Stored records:
• • • • •
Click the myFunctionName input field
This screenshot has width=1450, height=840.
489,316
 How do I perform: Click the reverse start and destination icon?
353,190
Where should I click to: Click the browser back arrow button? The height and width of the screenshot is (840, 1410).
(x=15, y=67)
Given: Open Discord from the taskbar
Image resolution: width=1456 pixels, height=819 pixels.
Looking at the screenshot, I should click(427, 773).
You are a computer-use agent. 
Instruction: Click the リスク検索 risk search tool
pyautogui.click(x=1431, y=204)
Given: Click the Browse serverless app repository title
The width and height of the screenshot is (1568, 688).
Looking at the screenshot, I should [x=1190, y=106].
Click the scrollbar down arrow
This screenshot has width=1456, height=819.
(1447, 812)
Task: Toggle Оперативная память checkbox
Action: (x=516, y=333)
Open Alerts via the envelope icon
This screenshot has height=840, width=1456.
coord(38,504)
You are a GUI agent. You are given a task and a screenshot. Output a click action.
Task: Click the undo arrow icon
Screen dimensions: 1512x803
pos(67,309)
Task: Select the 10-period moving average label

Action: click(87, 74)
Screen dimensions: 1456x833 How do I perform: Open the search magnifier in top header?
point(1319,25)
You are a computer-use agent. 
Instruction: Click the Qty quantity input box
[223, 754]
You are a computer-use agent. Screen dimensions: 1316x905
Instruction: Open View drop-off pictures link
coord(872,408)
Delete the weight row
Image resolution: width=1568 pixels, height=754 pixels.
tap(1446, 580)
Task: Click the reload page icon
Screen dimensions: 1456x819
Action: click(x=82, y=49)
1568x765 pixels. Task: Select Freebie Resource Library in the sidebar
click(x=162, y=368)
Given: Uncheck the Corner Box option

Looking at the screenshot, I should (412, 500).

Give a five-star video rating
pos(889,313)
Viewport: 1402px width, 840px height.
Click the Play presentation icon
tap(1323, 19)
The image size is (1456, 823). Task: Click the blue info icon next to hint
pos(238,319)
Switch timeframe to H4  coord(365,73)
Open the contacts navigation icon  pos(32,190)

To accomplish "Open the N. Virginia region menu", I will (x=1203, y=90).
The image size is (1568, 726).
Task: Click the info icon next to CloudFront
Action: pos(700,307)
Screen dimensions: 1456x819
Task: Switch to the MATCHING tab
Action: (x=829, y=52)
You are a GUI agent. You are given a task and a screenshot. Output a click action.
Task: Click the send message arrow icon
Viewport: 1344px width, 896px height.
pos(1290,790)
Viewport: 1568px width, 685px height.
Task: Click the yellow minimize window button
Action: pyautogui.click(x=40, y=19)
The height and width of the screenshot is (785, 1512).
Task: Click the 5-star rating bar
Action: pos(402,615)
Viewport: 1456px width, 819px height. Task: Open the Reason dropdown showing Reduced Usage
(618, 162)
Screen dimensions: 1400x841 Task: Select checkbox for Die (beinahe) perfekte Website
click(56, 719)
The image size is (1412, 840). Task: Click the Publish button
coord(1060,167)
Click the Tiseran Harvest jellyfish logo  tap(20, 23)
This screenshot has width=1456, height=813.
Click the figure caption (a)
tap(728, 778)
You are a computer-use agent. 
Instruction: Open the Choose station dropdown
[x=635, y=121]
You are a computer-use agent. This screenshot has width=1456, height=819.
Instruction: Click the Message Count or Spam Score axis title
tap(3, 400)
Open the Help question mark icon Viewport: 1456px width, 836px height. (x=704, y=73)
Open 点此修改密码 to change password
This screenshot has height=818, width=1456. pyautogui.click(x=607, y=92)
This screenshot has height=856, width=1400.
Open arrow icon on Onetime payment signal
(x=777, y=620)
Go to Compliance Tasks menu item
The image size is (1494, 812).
• • • • •
__WHAT YOU HAVE TO DO__: The expected response is the full data, reproduced exactly.

__SOLUTION FOR THIS TASK__:
Click the myFunctionName input field
This screenshot has width=1450, height=840.
489,316
 How do I perform: Click the reverse start and destination icon?
353,190
Where should I click to: Click the browser back arrow button? The height and width of the screenshot is (840, 1410).
(x=15, y=67)
Given: Open Discord from the taskbar
Image resolution: width=1456 pixels, height=819 pixels.
Looking at the screenshot, I should click(427, 773).
You are a computer-use agent. 
Instruction: Click the リスク検索 risk search tool
pyautogui.click(x=1431, y=204)
Given: Click the Browse serverless app repository title
The width and height of the screenshot is (1568, 688).
Looking at the screenshot, I should [x=1190, y=106].
Click the scrollbar down arrow
This screenshot has width=1456, height=819.
(1447, 812)
Task: Toggle Оперативная память checkbox
Action: (x=516, y=333)
Open Alerts via the envelope icon
This screenshot has height=840, width=1456.
coord(38,504)
You are a GUI agent. You are given a task and a screenshot. Output a click action.
Task: Click the undo arrow icon
Screen dimensions: 1512x803
pos(67,309)
Task: Select the 10-period moving average label

Action: click(87, 74)
Screen dimensions: 1456x833 How do I perform: Open the search magnifier in top header?
point(1319,25)
You are a computer-use agent. 
Instruction: Click the Qty quantity input box
[223, 754]
You are a computer-use agent. Screen dimensions: 1316x905
Instruction: Open View drop-off pictures link
coord(872,408)
Delete the weight row
Image resolution: width=1568 pixels, height=754 pixels.
tap(1446, 580)
Task: Click the reload page icon
Screen dimensions: 1456x819
Action: click(x=82, y=49)
1568x765 pixels. Task: Select Freebie Resource Library in the sidebar
click(x=162, y=368)
Given: Uncheck the Corner Box option

Looking at the screenshot, I should (412, 500).

Give a five-star video rating
pos(889,313)
Viewport: 1402px width, 840px height.
Click the Play presentation icon
tap(1323, 19)
The image size is (1456, 823). Task: Click the blue info icon next to hint
pos(238,319)
Switch timeframe to H4  coord(365,73)
Open the contacts navigation icon  pos(32,190)

To accomplish "Open the N. Virginia region menu", I will (x=1203, y=90).
The image size is (1568, 726).
Task: Click the info icon next to CloudFront
Action: pos(700,307)
Screen dimensions: 1456x819
Task: Switch to the MATCHING tab
Action: (x=829, y=52)
You are a GUI agent. You are given a task and a screenshot. Output a click action.
Task: Click the send message arrow icon
Viewport: 1344px width, 896px height.
pos(1290,790)
Viewport: 1568px width, 685px height.
Task: Click the yellow minimize window button
Action: pyautogui.click(x=40, y=19)
The height and width of the screenshot is (785, 1512).
Task: Click the 5-star rating bar
Action: pos(402,615)
Viewport: 1456px width, 819px height. Task: Open the Reason dropdown showing Reduced Usage
(618, 162)
Screen dimensions: 1400x841 Task: Select checkbox for Die (beinahe) perfekte Website
click(56, 719)
The image size is (1412, 840). Task: Click the Publish button
coord(1060,167)
Click the Tiseran Harvest jellyfish logo  tap(20, 23)
This screenshot has width=1456, height=813.
Click the figure caption (a)
tap(728, 778)
You are a computer-use agent. 
Instruction: Open the Choose station dropdown
[x=635, y=121]
You are a computer-use agent. This screenshot has width=1456, height=819.
Instruction: Click the Message Count or Spam Score axis title
tap(3, 400)
Open the Help question mark icon Viewport: 1456px width, 836px height. (x=704, y=73)
Open 点此修改密码 to change password
This screenshot has height=818, width=1456. pyautogui.click(x=607, y=92)
This screenshot has height=856, width=1400.
Open arrow icon on Onetime payment signal
(x=777, y=620)
Go to Compliance Tasks menu item
The image size is (1494, 812).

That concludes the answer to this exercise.